═══ EXCERPT ═══
What do to about this? Well, for reasons I’ve summarized in this issue, the most elegant and sustainable solution probably would have been to redesign the means of communicating test loop status across package boundaries altogether by – potentially, I’ll have to try this and see what happens – ditching the struct and only pass around a simple map[string]interface{} while isolating the knowledge of how to populate it in the individual runners. This would have resulted in a refactoring exceeding the idea of simply cleaning up a little mess, though, and would thus have diluted the purpose of the original issue dealing with fixing when the application signals readiness. As a compromise – to make this part of the code at least a tiny bit better –, I moved the TestLoopStatus struct into the the api/status.go file, forcing the application’s runners to inform the API about their status rather than the latter asking for it. This is most obviously represented by the reversal of package imports – the individual runner packages now import the api package to access the functions for updating the test loop status rather than vice-versa. Of course, this means there is still coupling between runner packages and the api package, and a change to the TestLoopStatus in the api package would still ripple to all places where it is used, but TestLoopStatus and the functionality acting on it are much closer together now since they now both reside in the api package. Thus, the seemingly very small act of simply moving a struct to another package means the cross-package coupling between state and the functionality for acting on it was removed.
═══
REQUIRED ACTIONS:
[A] In the excerpt on test loop status, which file was the TestLoopStatus struct moved into?
[B] Condense the paragraph of the excerpt on test loop status that begins "What do to about this?" into a short bulleted list that keeps its main facts.
═══ RECORDED DATA ═══
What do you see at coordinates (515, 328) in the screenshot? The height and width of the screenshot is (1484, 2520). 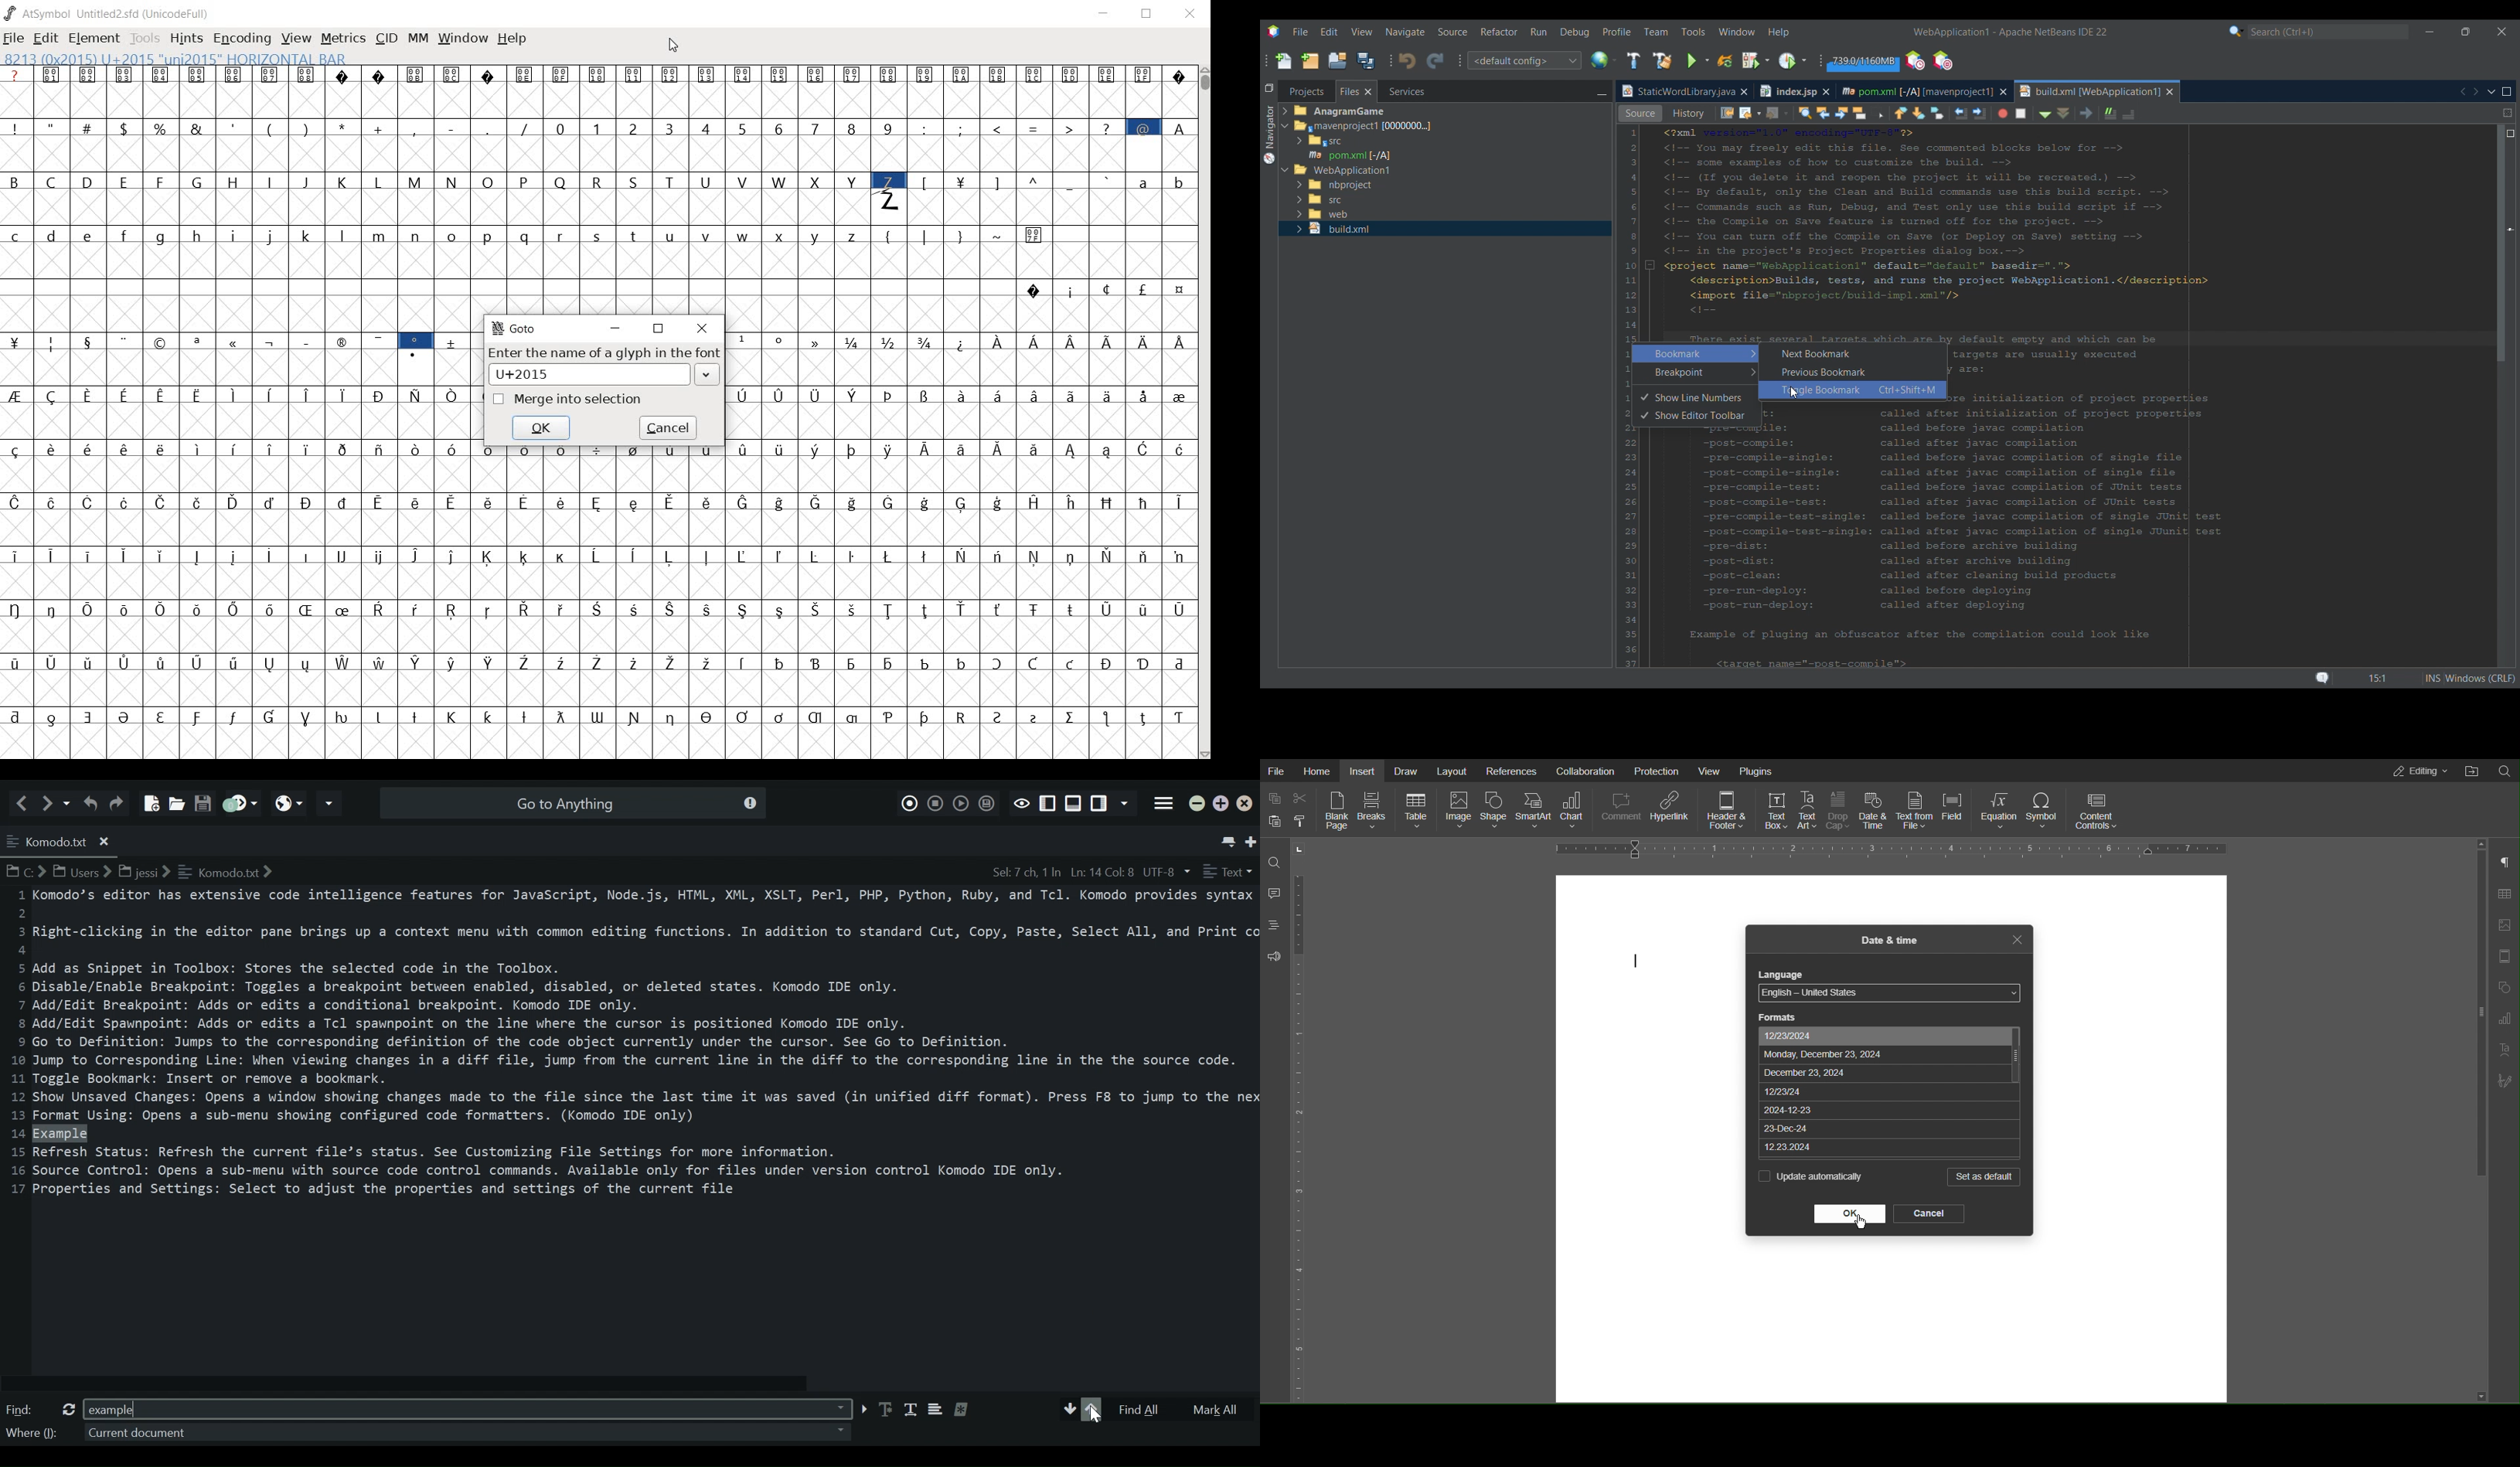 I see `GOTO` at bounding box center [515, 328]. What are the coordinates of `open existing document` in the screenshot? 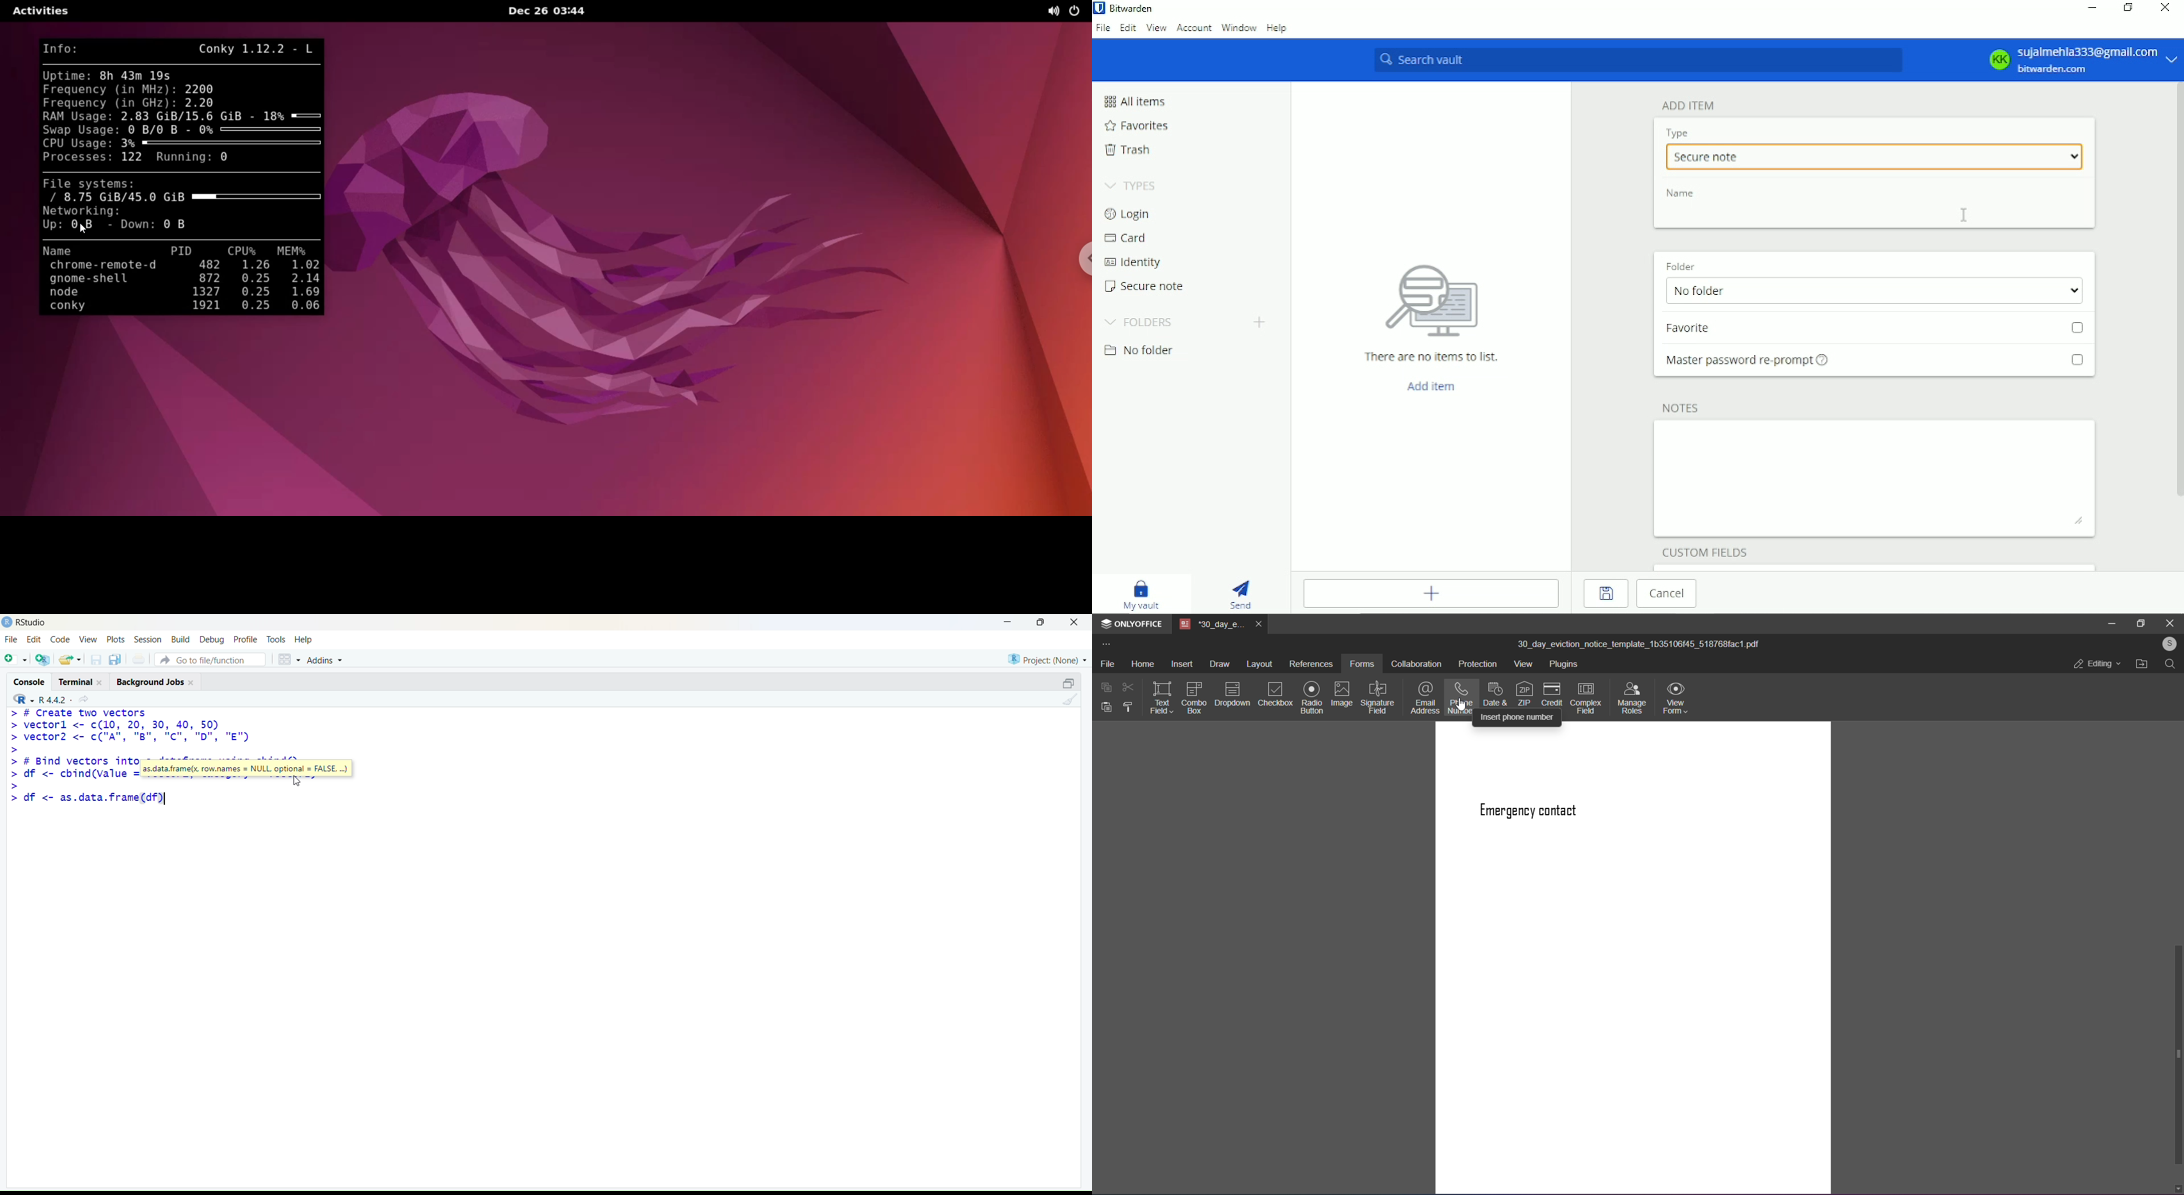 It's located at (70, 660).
═══
RESPONSES IN ORDER:
[A] The api/status.go file.

[B]
- The most elegant fix would probably have been a full redesign: drop the struct, pass a simple map[string]interface{} between packages, and let each runner know how to fill it.
- That would have grown into a larger refactoring and diluted the original issue, which was about when the application signals readiness.
- As a compromise, the TestLoopStatus struct was moved into api/status.go, so runners now report their status to the API instead of the API asking for it.
- The package imports are reversed: runner packages now import the api package to update the test loop status.
- Runners and the api package are still coupled, and changes to TestLoopStatus still ripple to every place it is used.
- TestLoopStatus and the functionality acting on it now both live in the api package, which removes the cross-package coupling between that state and its functionality.